"Ya no soy digno de ser llamado tu hijo; hazme como a uno de tus jornaleros". Lucas 15;19
Rembrandt, en su cuadro sobre la parábola del hijo prodigo, deja muy pocas dudas del estado físico-emocional de este hijo que regresa. Su cabeza estaba afeitada como la de un prisionero al cual se le ha puesto un número de identidad. El pintor lo dibuja con una ropa que apenas cubre su cuerpo demacrado.
Se trata de un hijo que regresa al padre sin dinero, sin salud, sin honor y sin reputación pues ya lo ha despilfarrado todo. El artista nos deja ver como hay cicatrices en las plantas de sus pies, mostrando la historia de un viaje humillante y doloroso. Al igual, sus sandalias hablan de su miseria y sufrimiento. Pero hay dos grandes aspectos en este miserable hijo pródigo y su regreso que resaltar y que son una gran bendición.
El hijo pródigo (rebelde) siempre creyó que era hijo del padre. En medio de toda su miseria y a pesar de haber solicitado la herencia que le correspondía con su padre en vida.

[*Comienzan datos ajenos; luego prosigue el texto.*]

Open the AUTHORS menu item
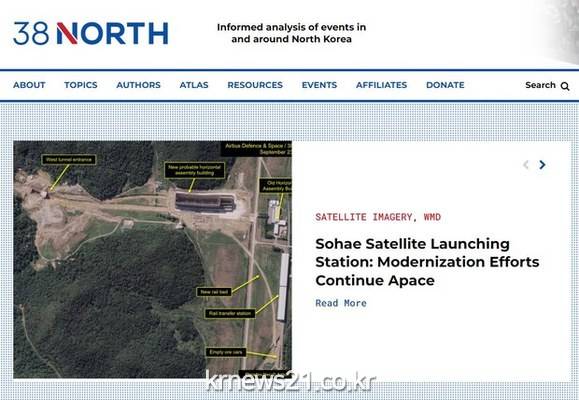Image resolution: width=579 pixels, height=400 pixels. tap(138, 85)
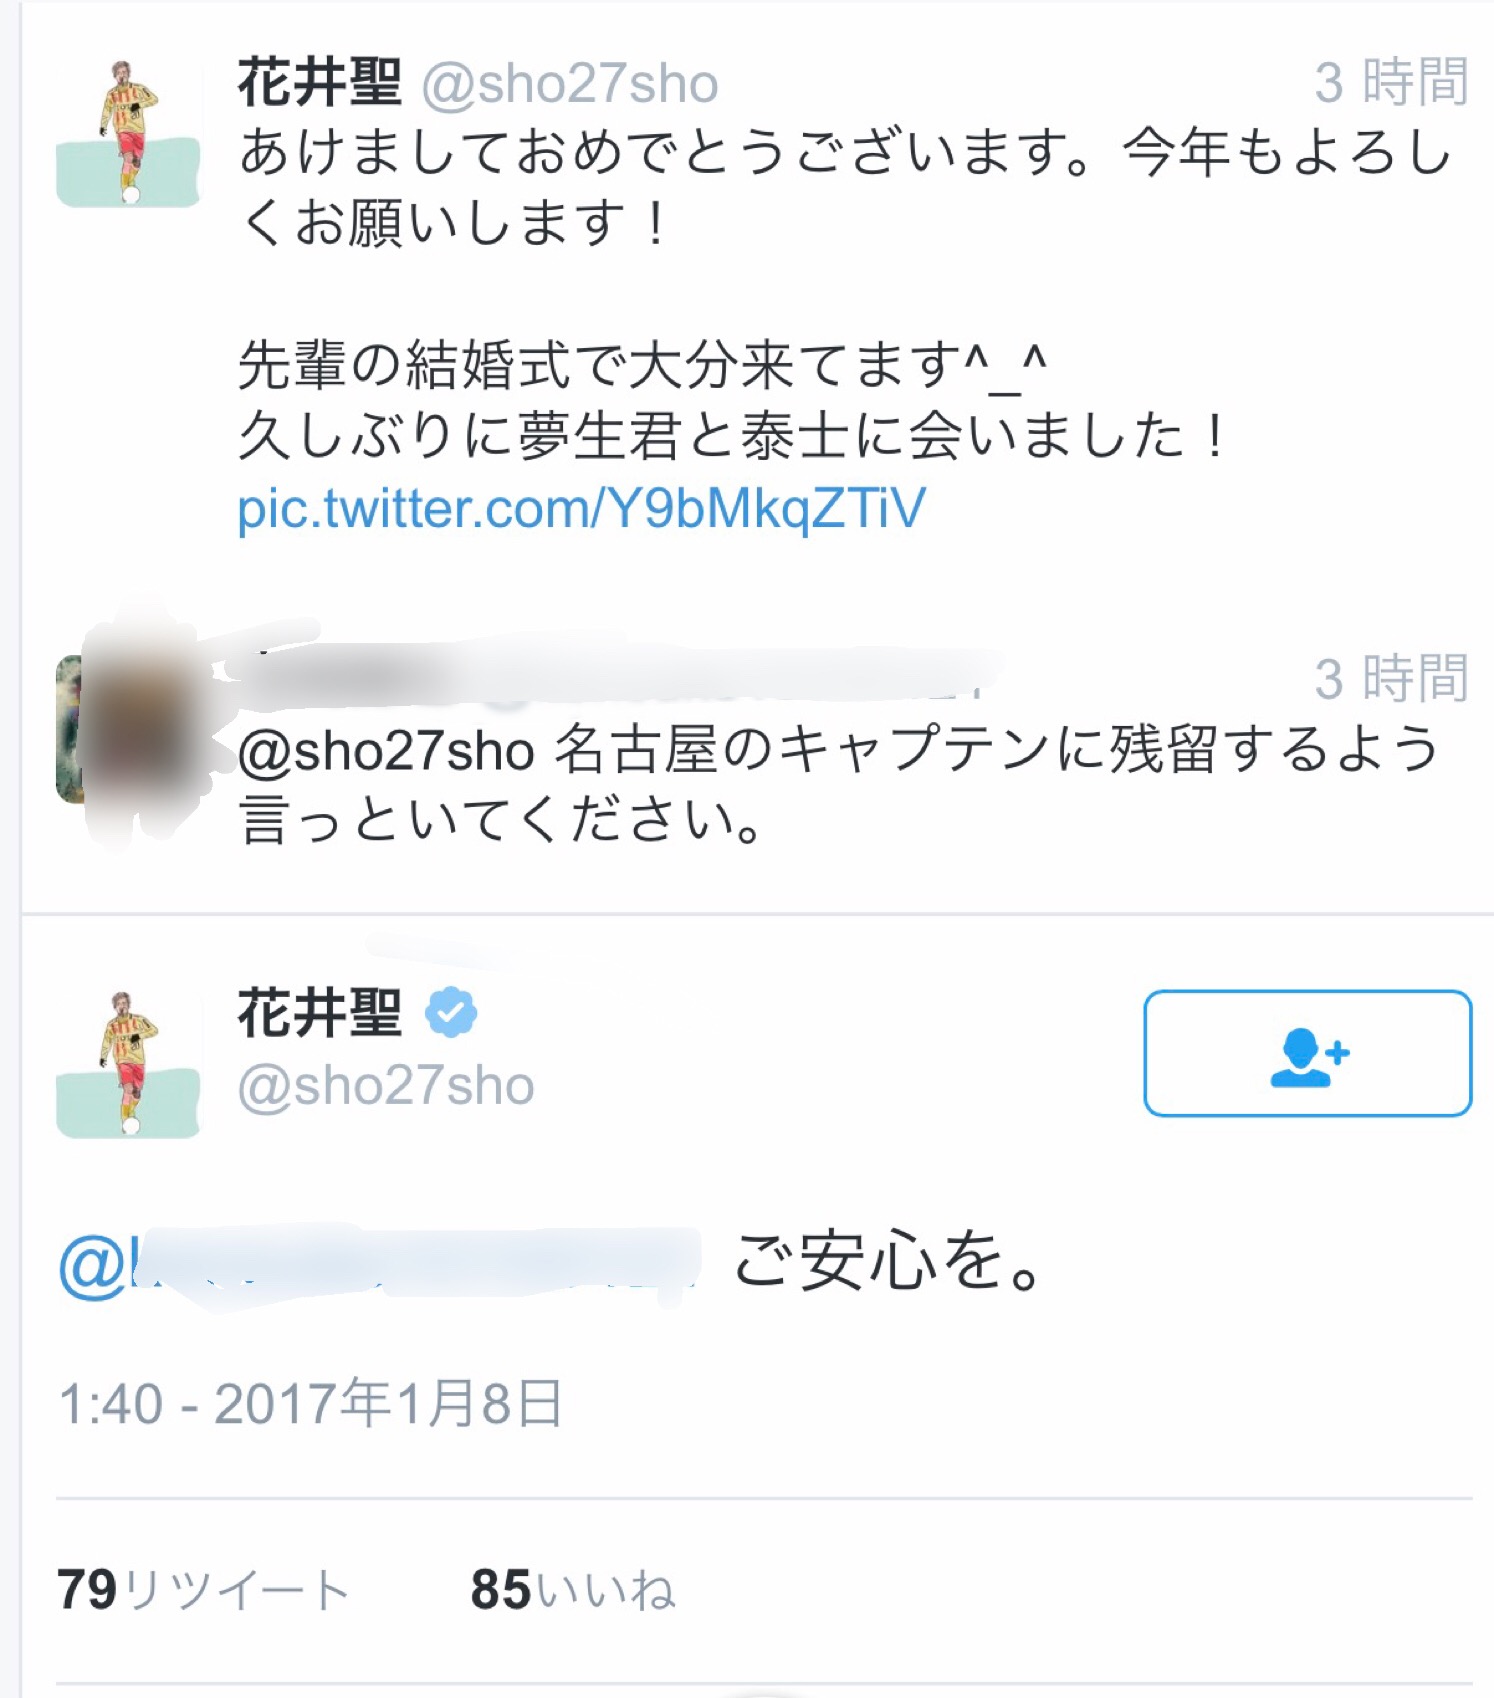Click the 花井聖 name in the top tweet
The image size is (1494, 1698).
coord(319,82)
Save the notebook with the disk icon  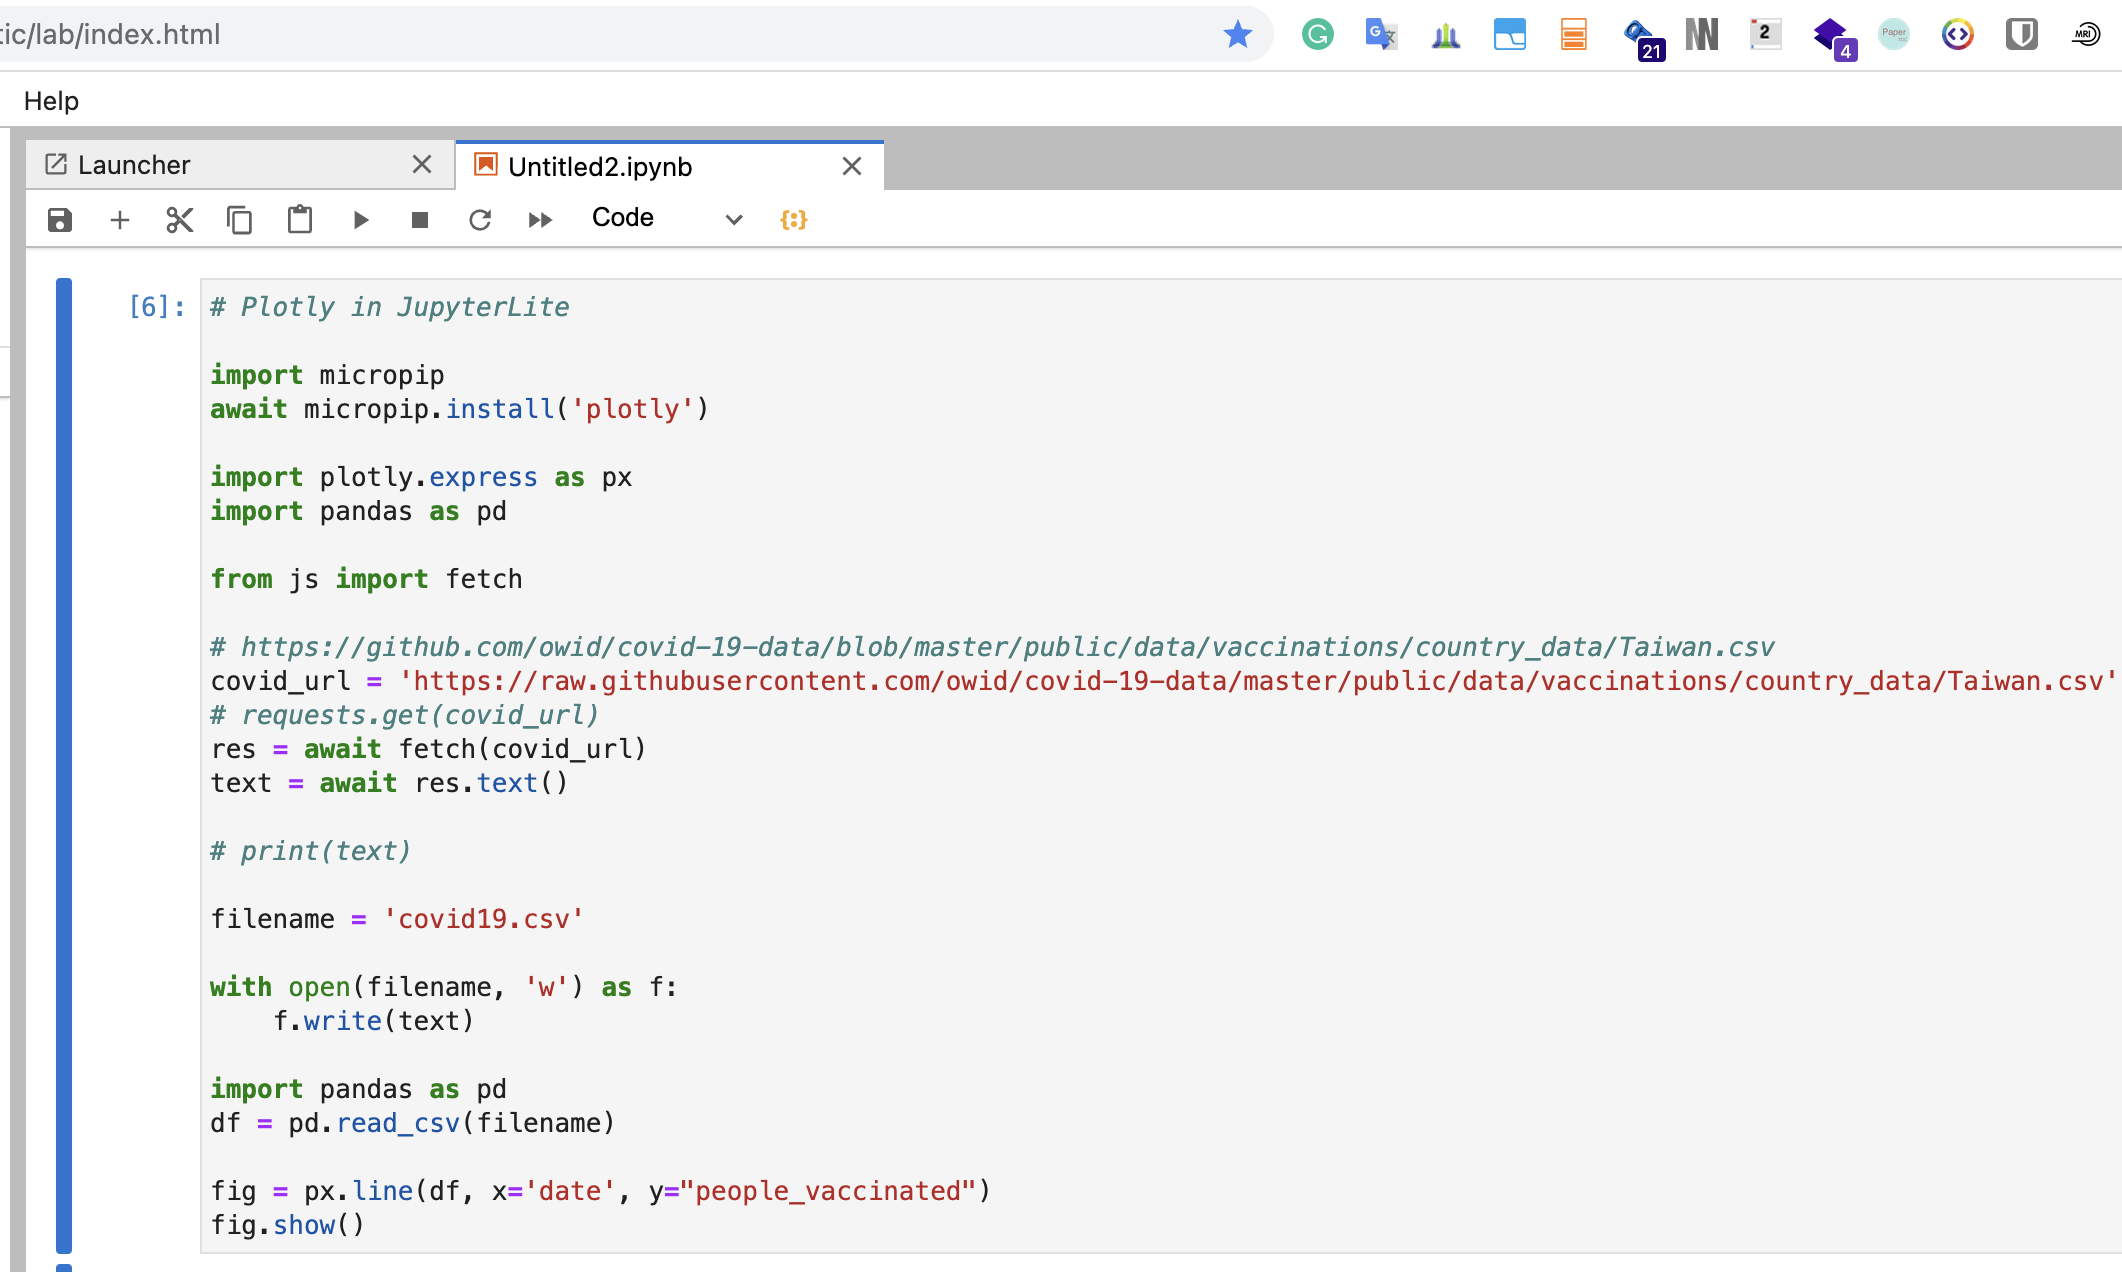[x=60, y=220]
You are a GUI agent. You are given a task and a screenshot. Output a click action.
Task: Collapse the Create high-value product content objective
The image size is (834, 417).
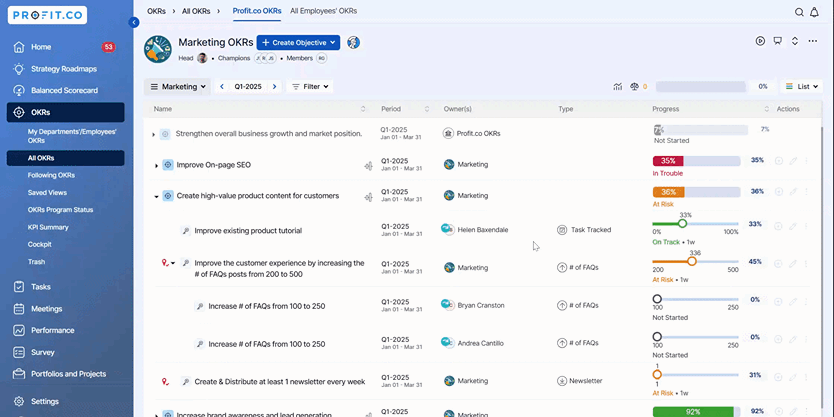click(x=156, y=196)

Aún habiendo derrochado y malgastado irracionalmente toda aquella fortuna que el padre le había entregado con amor y desprendimiento. Eso no importaba, había un tesoro espiritual muy grande en su corazón, él tenía la certeza de un padre.
No había olvidado en su mente y corazón que todavía era hijo del padre, que tenía hacienda y empleados. Podía considerar la posibilidad de regresar a la casa de su padre.
Este joven se aferró con todas las fuerzas de su alma a esta realidad congénita, “soy hijo de mi padre”. El hijo volvió a casa cuando recordó y valoró el lazo familiar que le unía. Tuvo que perderlo todo para indagar en lo más profundo de su ser interior, y entonces decir: “iré a mi padre y le diré…"
Este es el misterio de la gracia divina, usted y yo tampoco hemos olvidado que somos hijos del Padre Celestial.
La soledad más grande que puede sentir el cristiano es comenzar a pensar que no es hijo del Padre. Esto no se aprende en seminarios evangélicos, sino que es una experiencia personal.
El triunfo más diabólico que puede obtener Satanás de nosotros es hacernos pensar que ya no somos hijos del Padre Celestial. Pero una vez que hemos sido sellados con la Promesa Divina del Espíritu Santo, no habrá nada ni nadie en este mundo que nos pueda separar del Amor de Dios, que es en Cristo Jesús, Señor nuestro.
Si estamos lejos de casa, el Padre Celestial nos espera siempre, cada mañana levanta su vista hacia la puerta del camino y se pregunta: ¿Cuándo volverá mi hijo, cuando se percatará de que soy su padre y él es mi hijo?
¡Cuán importante es la doctrina de la salvación en la vida del creyente convertido a Jesucristo! ¡Afiancemos nuestra identidad como hijos de Dios cada día! Nuestras iglesias evangélicas deberían estar más enfocadas en esto: reafirmar a los creyentes en que nuestra identidad como hijos de Dios está basada en la obra de Cristo, en la fe que hemos depositado en su muerte y resurrección, y no precisamente en nuestros extravíos lejos de casa.